As a master’s student in Urban and Environmental Policy and Planning (UEP), his home department has supported and sparked every step.
When Diaz was an undergraduate studying environmental sustainability at the Rochester Institute of Technology, he says he learned the design, science, and engineering behind resources that could change the landscape of a community, like a water treatment system. “But we were never told why it was necessary to build it or what the social implications would be.”
The human element is what Diaz appreciates most about his experience in UEP. “I came to Tufts looking for a social lens,” he says, “and I’ve been able to study human behavior and patterns, the dynamics of cities and developments that build upon my technical background.”
Diaz has done just that, serving as a fellow with the Department of Energy in summer 2015 and as a Clean Energy Fellow with the Massachusetts Sierra Club in the fall, helping to identify opportunities for community solar projects, particularly for low-income communities and communities of color.
On campus, he was involved with the Office of Fraternity and Sorority Life. He reestablished the Order of Omega, a Greek Honor Society, bringing in 27 new members in one year. He also co-manages an international exchange program through The Talloires Network at Tufts in conjunction with the Autonomous University of Spain. He even wrote poetry for the course Economics for Policy and Planning Analysis for a project titled, Imagination Economics: Innovations in Creative Learning; the goal was to create and broaden learning styles in the class for which he is a graduate teaching assistant this spring semester.
In the Greater Boston area, Diaz worked with refugee populations, helping them to assimilate to the culture, housing, and economic system. And he conducted analysis for the Fair Housing Center of Greater Boston. “Being able to help in those spaces was important to me as a person of color,” he says. A first-generation college graduate from Hartford, Conn., Diaz understands the hurdles of discrimination. Supporting opportunity—and taking advantage of those opportunities he feels lucky to have—are important to him.
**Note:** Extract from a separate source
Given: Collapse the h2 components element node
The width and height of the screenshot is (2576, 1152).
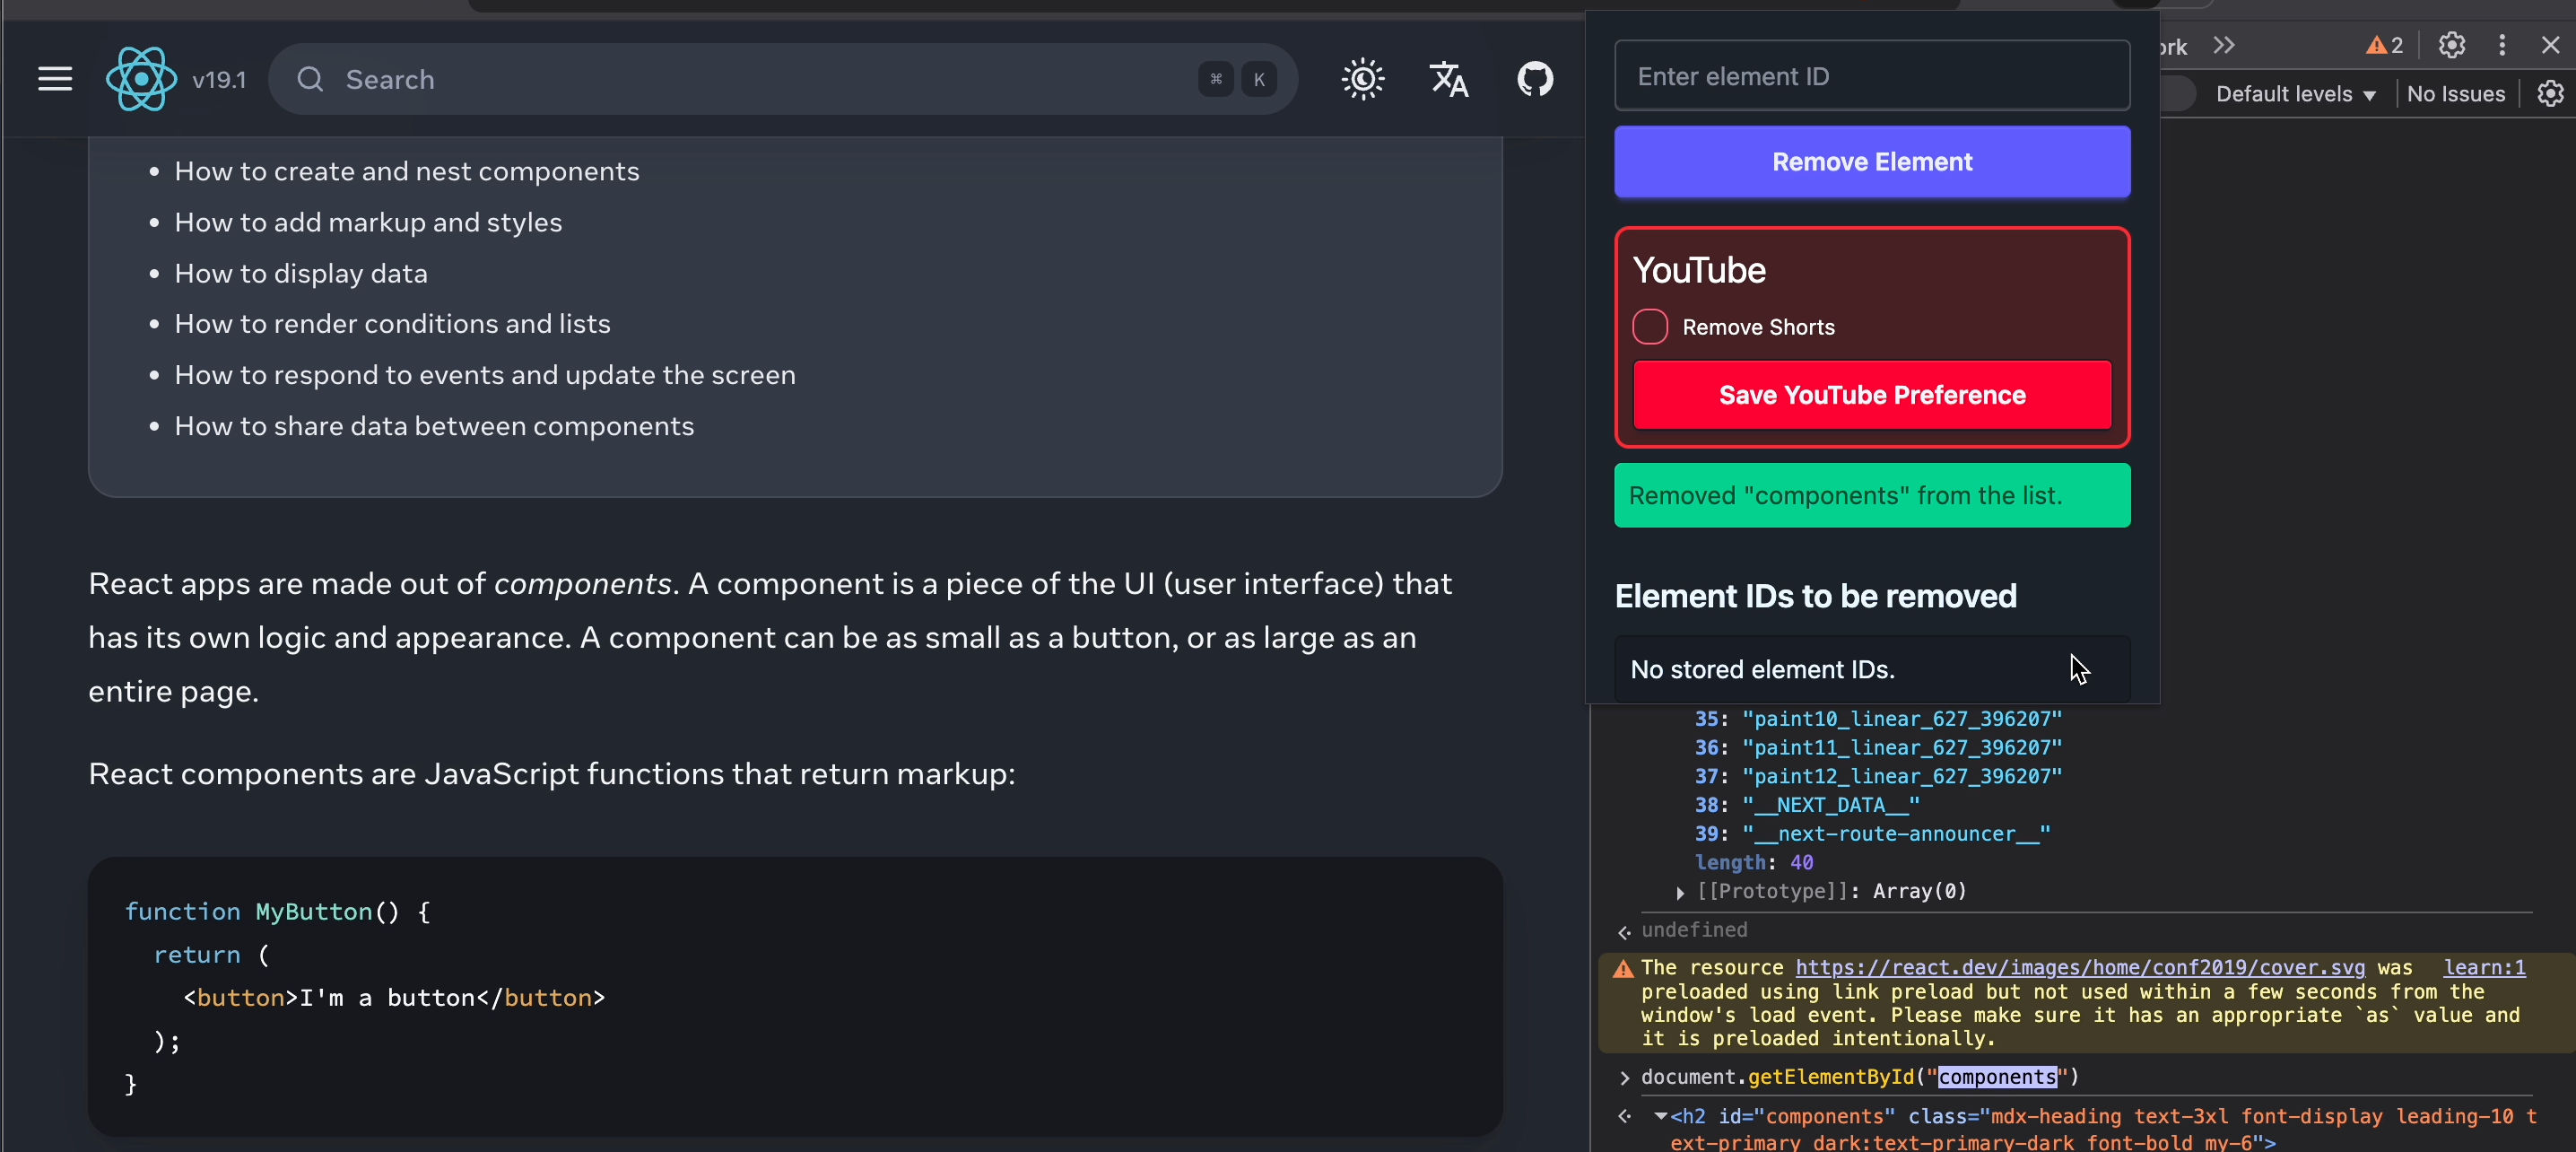Looking at the screenshot, I should point(1661,1116).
His efforts earned him a Gerald Gill Fellowship for being an ambassador of research that inspires fellow students to think critically about race and democracy, and to become an agent of change. He was also awarded the Presidential Award for Citizenship and Public Service from President Monaco.
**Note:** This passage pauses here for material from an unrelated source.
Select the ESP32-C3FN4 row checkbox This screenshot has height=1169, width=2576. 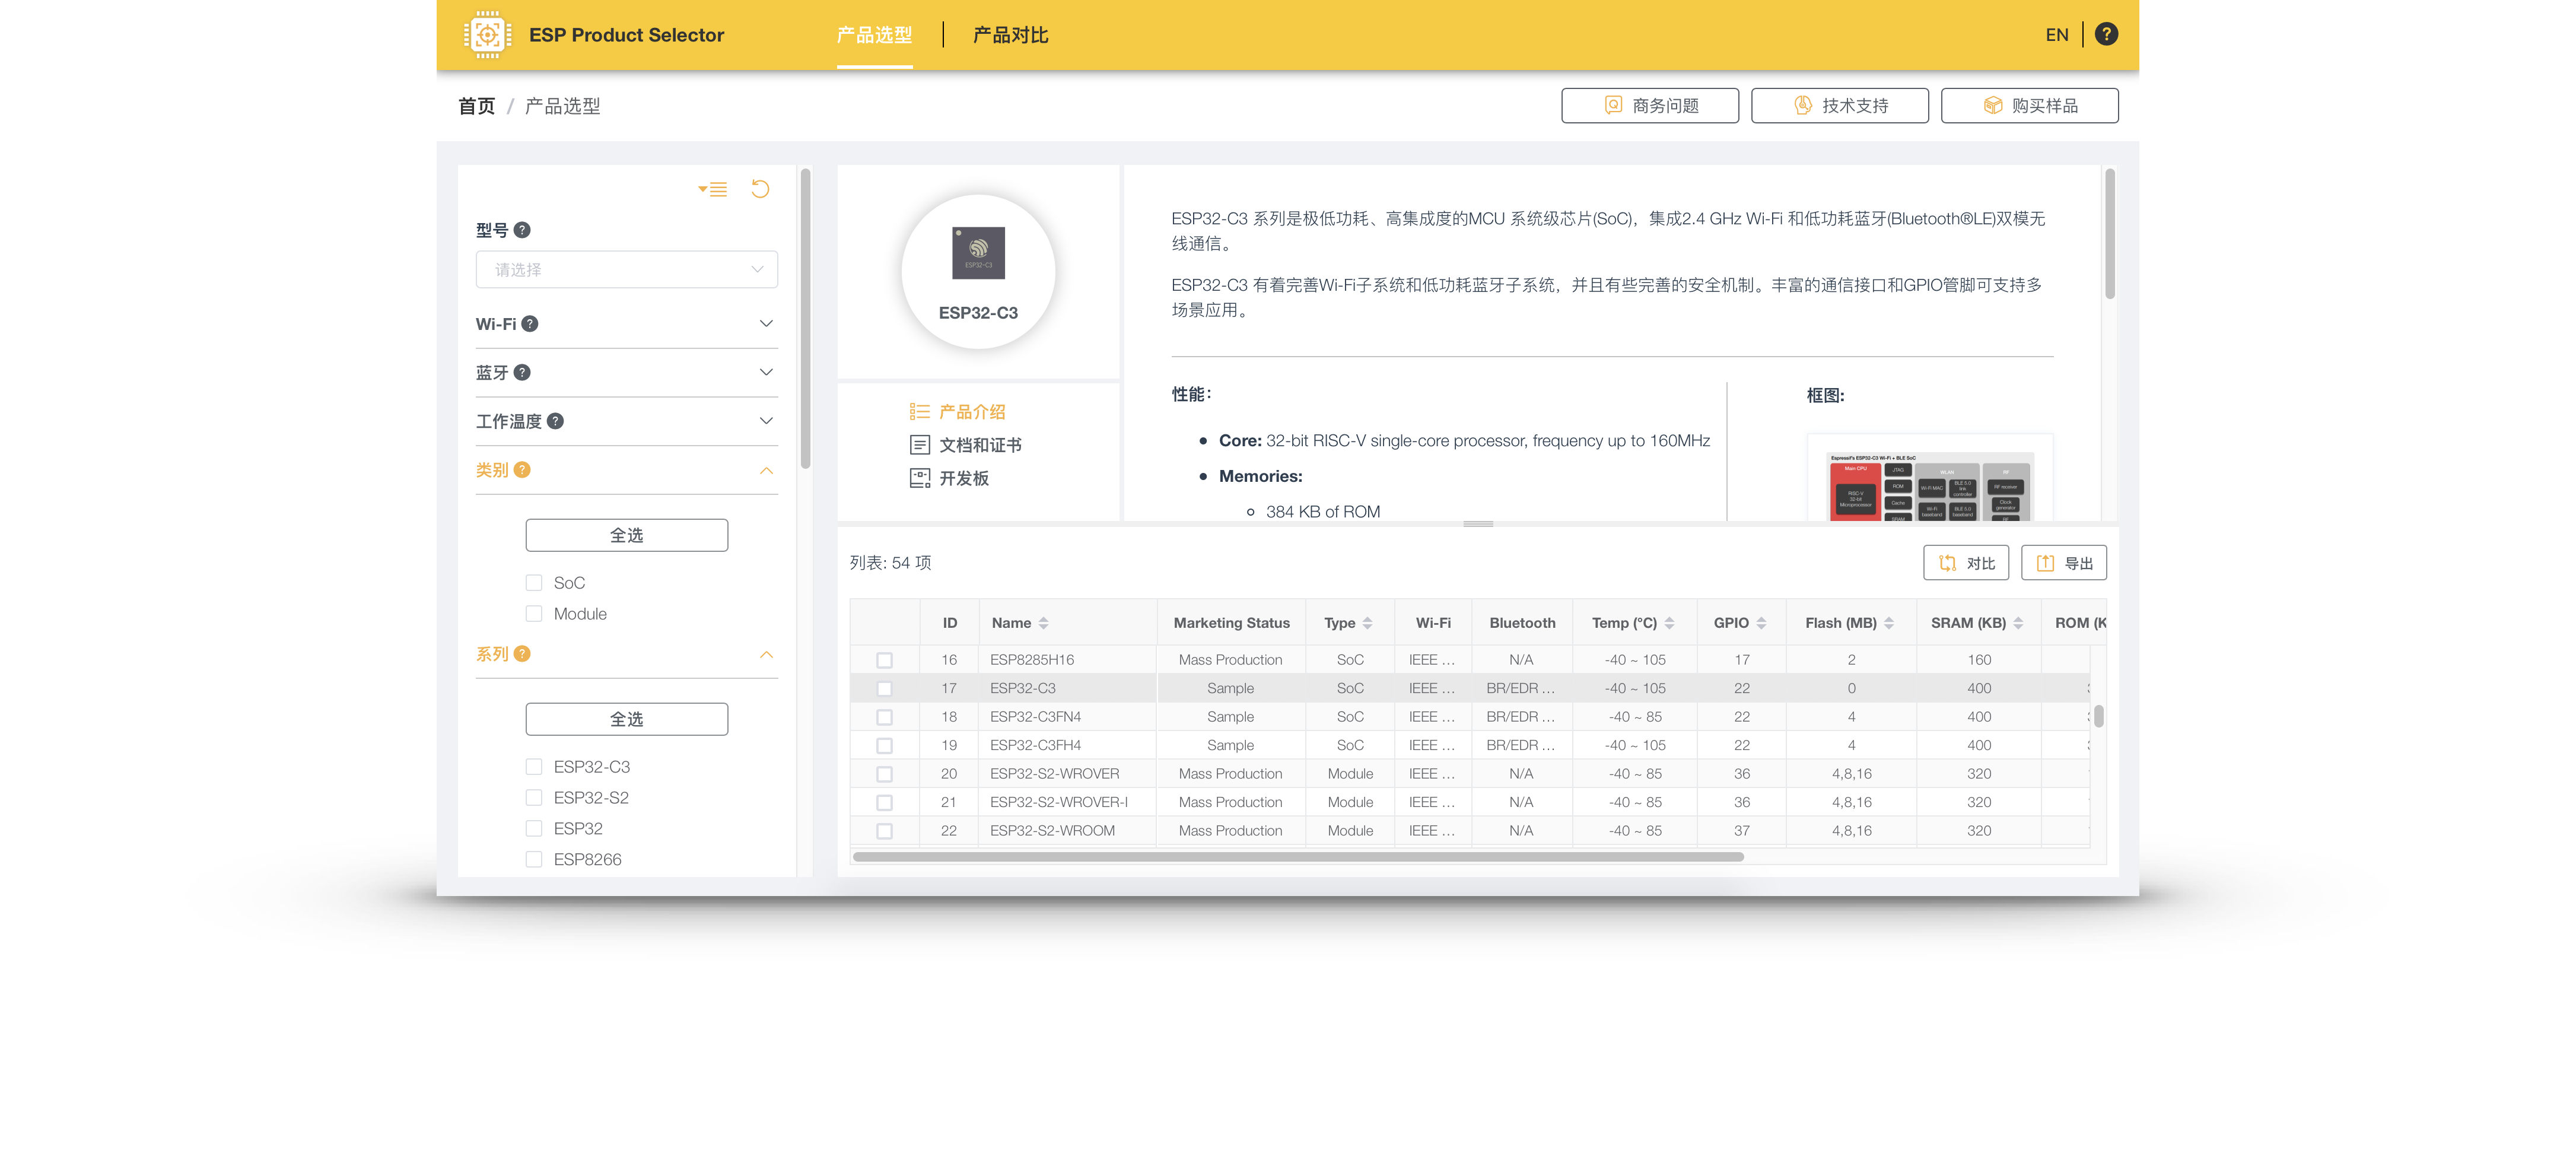(884, 717)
“It meant a lot,” Diaz says. “The environment at Tufts is conscious and very present in what is occurring throughout society, not only domestically but globally.”
Diaz had the chance to bring his studies to life—in Technicolor—thousands of miles from Medford. During his first year in the program, he spent the winter break in Kerala, India, with the University of Iowa to conduct research on sustainable development and low-cost housing. “It was an incredible experience,” he says. “It redefined my perspective with regard to poverty and the use of the word ‘slum.’”
Diaz says in the West we talk about social indicators that measure happiness and well-being. But when he came face-to-face with the reality of life in Kerala, “you throw that out window. The people there were happy, not so easily categorized or fit into our standards. There is a human element that can’t be ignored—one I wouldn’t have seen if I hadn’t had the chance to conduct research abroad.”
People, a community—these are vital to Diaz. His thesis rallies around the idea of working together to reach a common goal. “It’s in the realm of capacity-building and collective decision-making in sustainable development,” he says. “How can private, public, and community entities come together to make decisions around development?”
When Diaz joins the National Nuclear Security Administration for the U.S. Department of Energy in June, he will work at the heart of one the world’s greatest issues: non-proliferation and long-term planning analysis of critical infrastructure. Tufts has prepared him well.
“This experience has been incredible through a combination of many things,” he says, “the curriculum, the professors, the support staff, in addition to the internships and volunteer experiences throughout Boston—so many things that I feel have led to professional development and personal growth. And the intimate UEP program itself,” he adds.
The UEP program has provided a unique opportunity for Diaz: the chance to study and effect change in so many social and policy areas. The opportunity to work with immigrants and Bostonians on a one-to-one level. The hours volunteering to better the Tufts community. All of this, as well as the time spent with inspiring peers and professors will, no doubt, aid him well in Washington and beyond.